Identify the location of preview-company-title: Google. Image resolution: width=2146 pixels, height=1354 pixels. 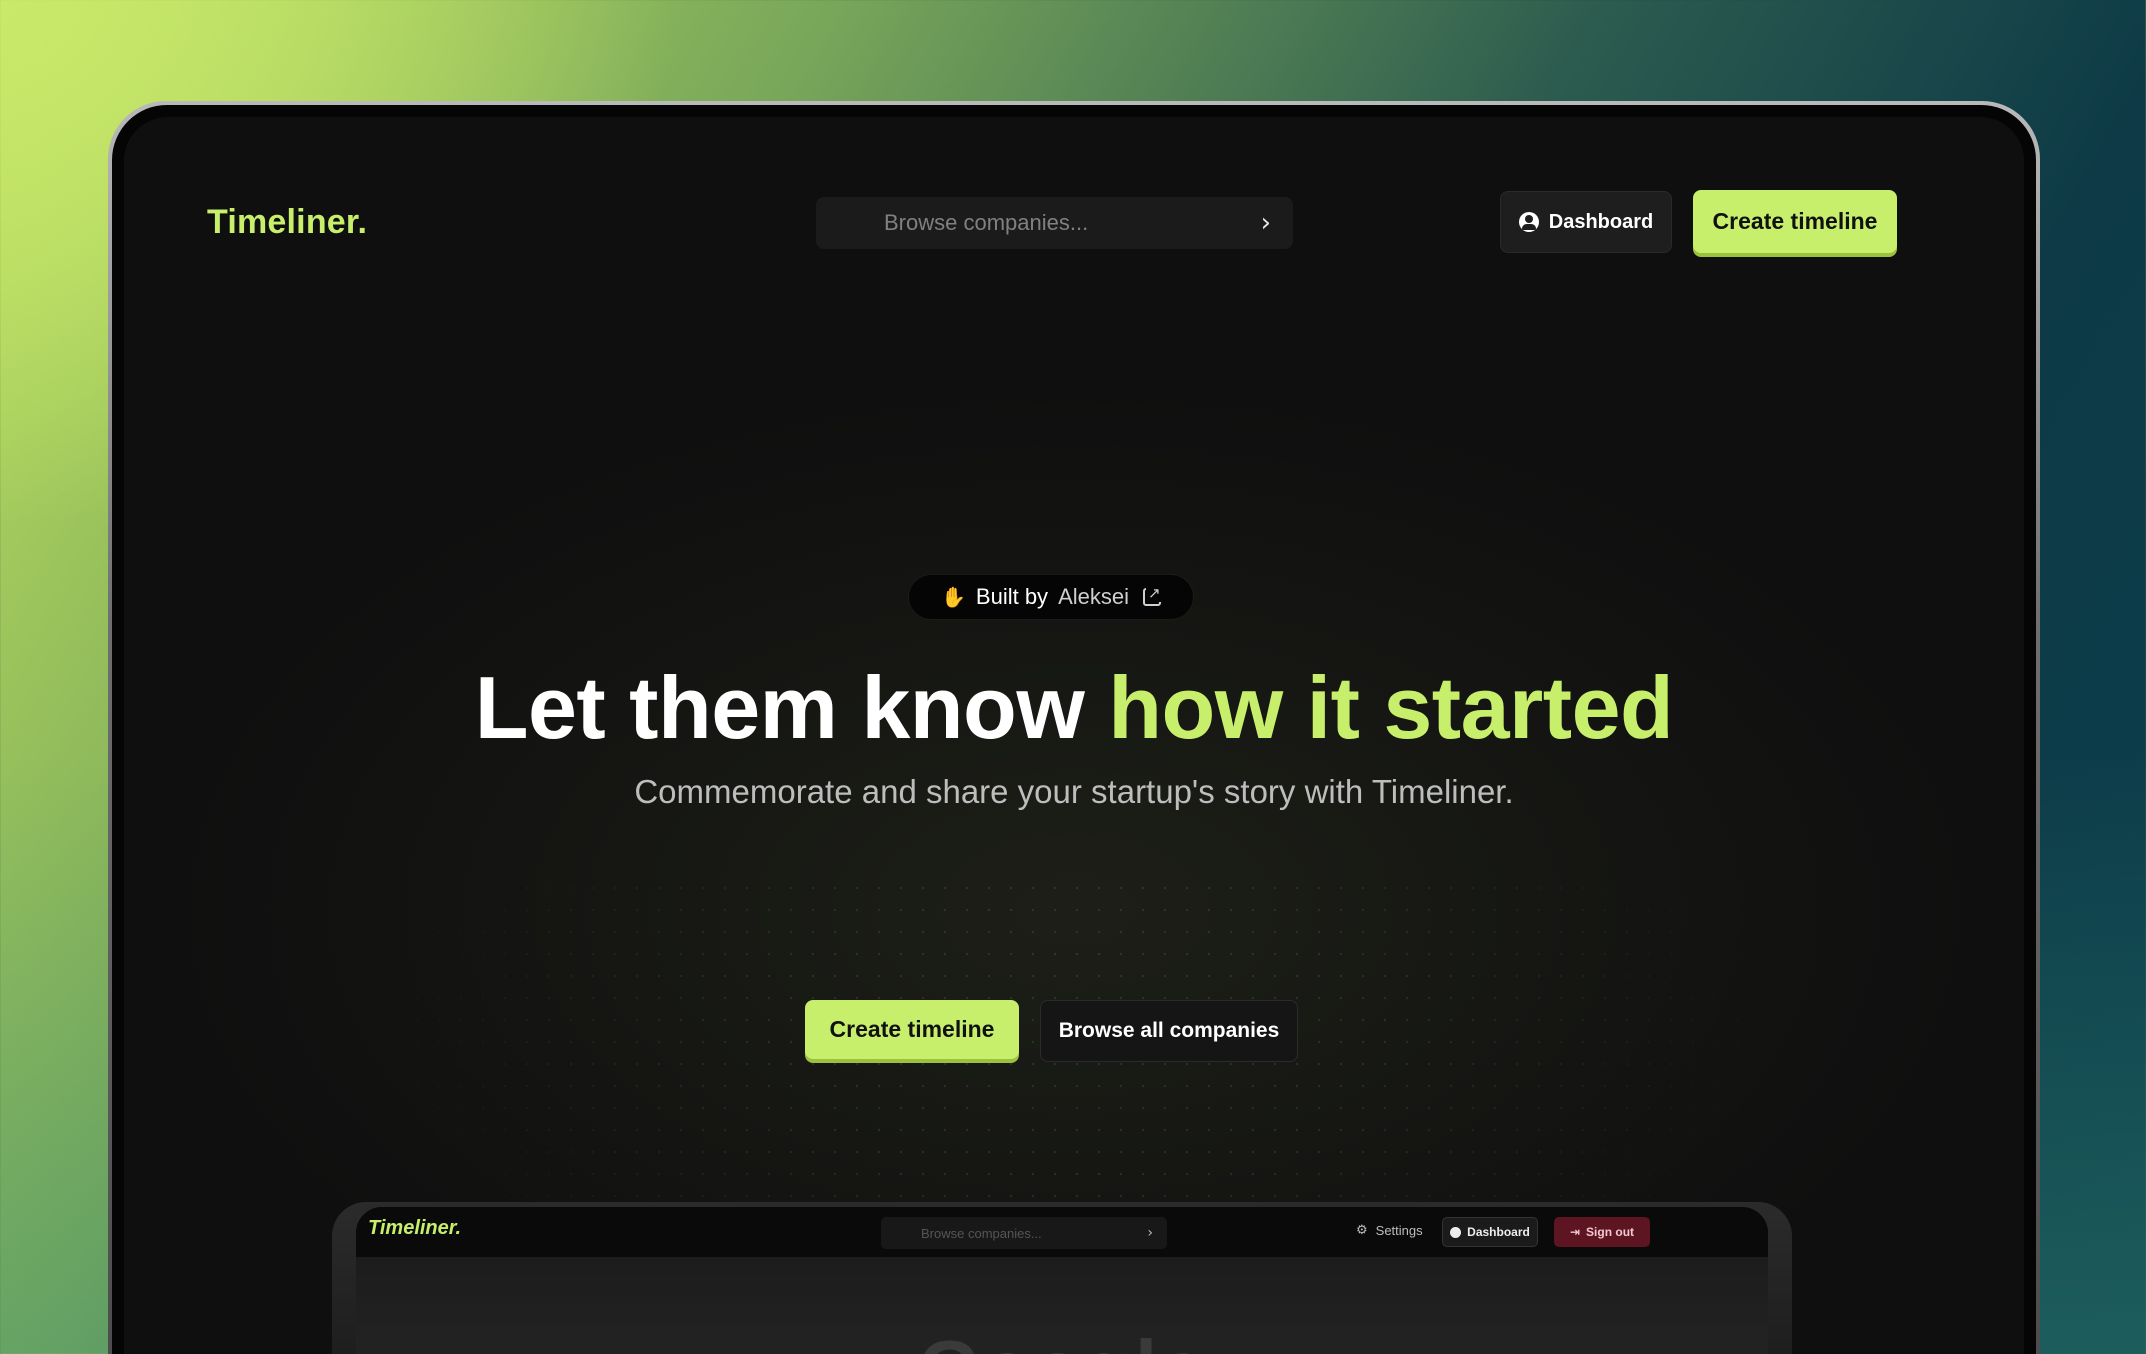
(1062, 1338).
--
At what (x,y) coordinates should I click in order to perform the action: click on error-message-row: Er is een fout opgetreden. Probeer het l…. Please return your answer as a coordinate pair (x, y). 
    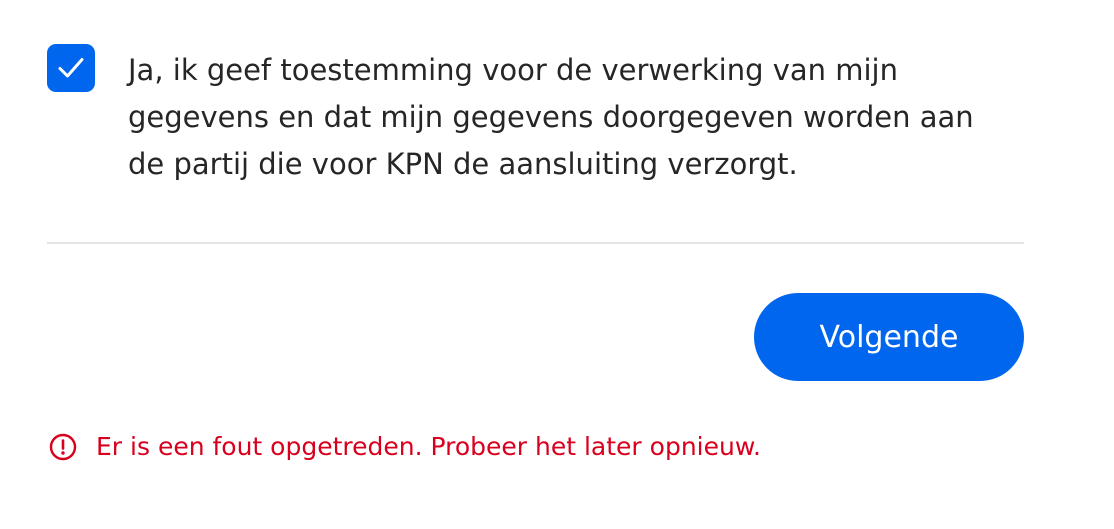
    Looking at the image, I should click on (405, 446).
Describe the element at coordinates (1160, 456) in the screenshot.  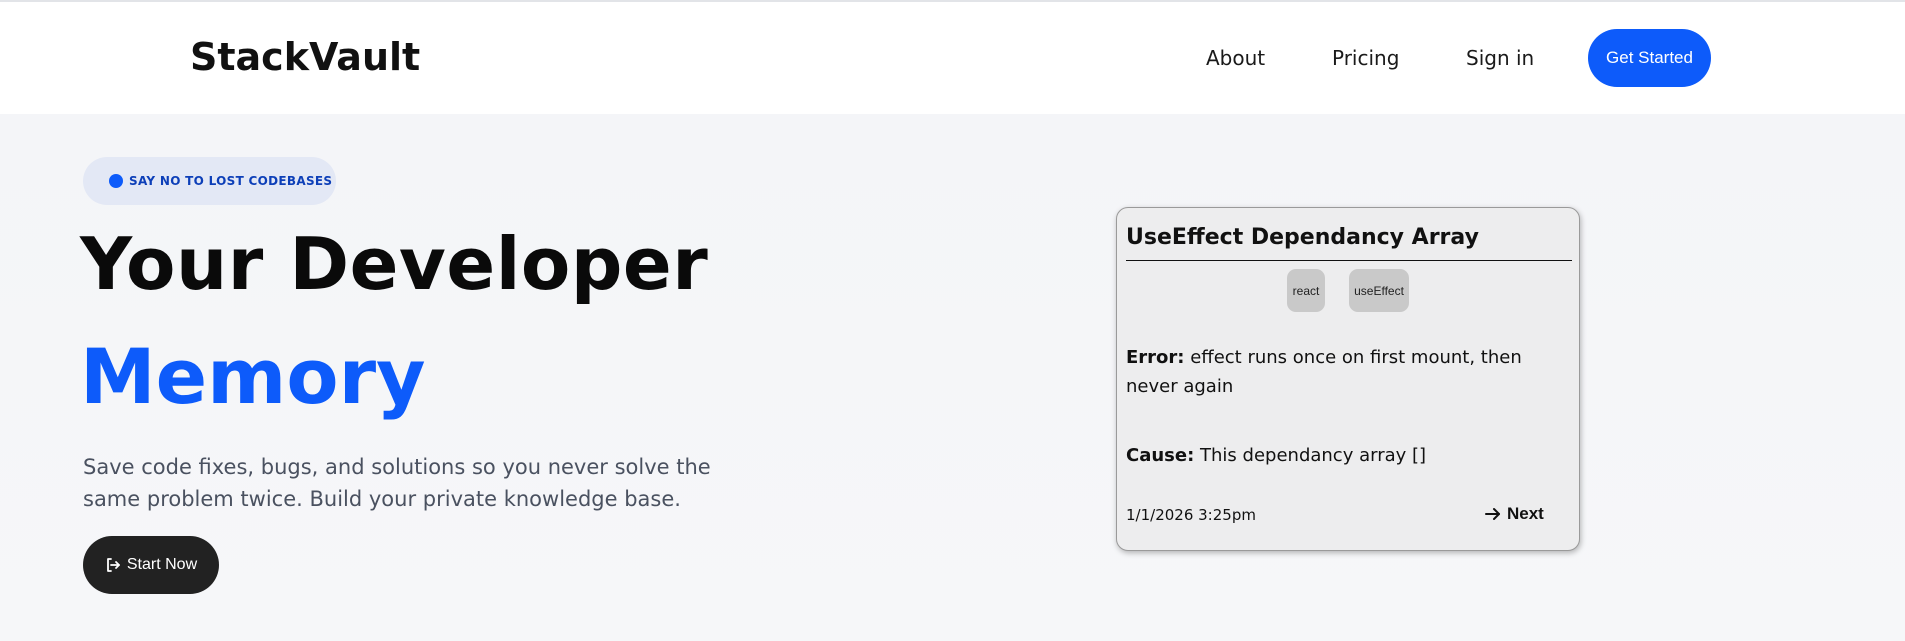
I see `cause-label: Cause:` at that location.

• [WORK TO BE COMPLETED]
Convert the lines starting with the one that contains "At what (x,y)" and going on through the one that contains "at that location." into a JSON list of strings, with one string per line and blank lines omitted. Leave the pictures out of the list.

• [FINAL ANSWER]
[
  "At what (x,y) coordinates should I click in order to perform the action: click on error-message-row: Er is een fout opgetreden. Probeer het l…. Please return your answer as a coordinate pair (x, y). ",
  "    Looking at the image, I should click on (405, 446).",
  "Describe the element at coordinates (1160, 456) in the screenshot.  ",
  "I see `cause-label: Cause:` at that location."
]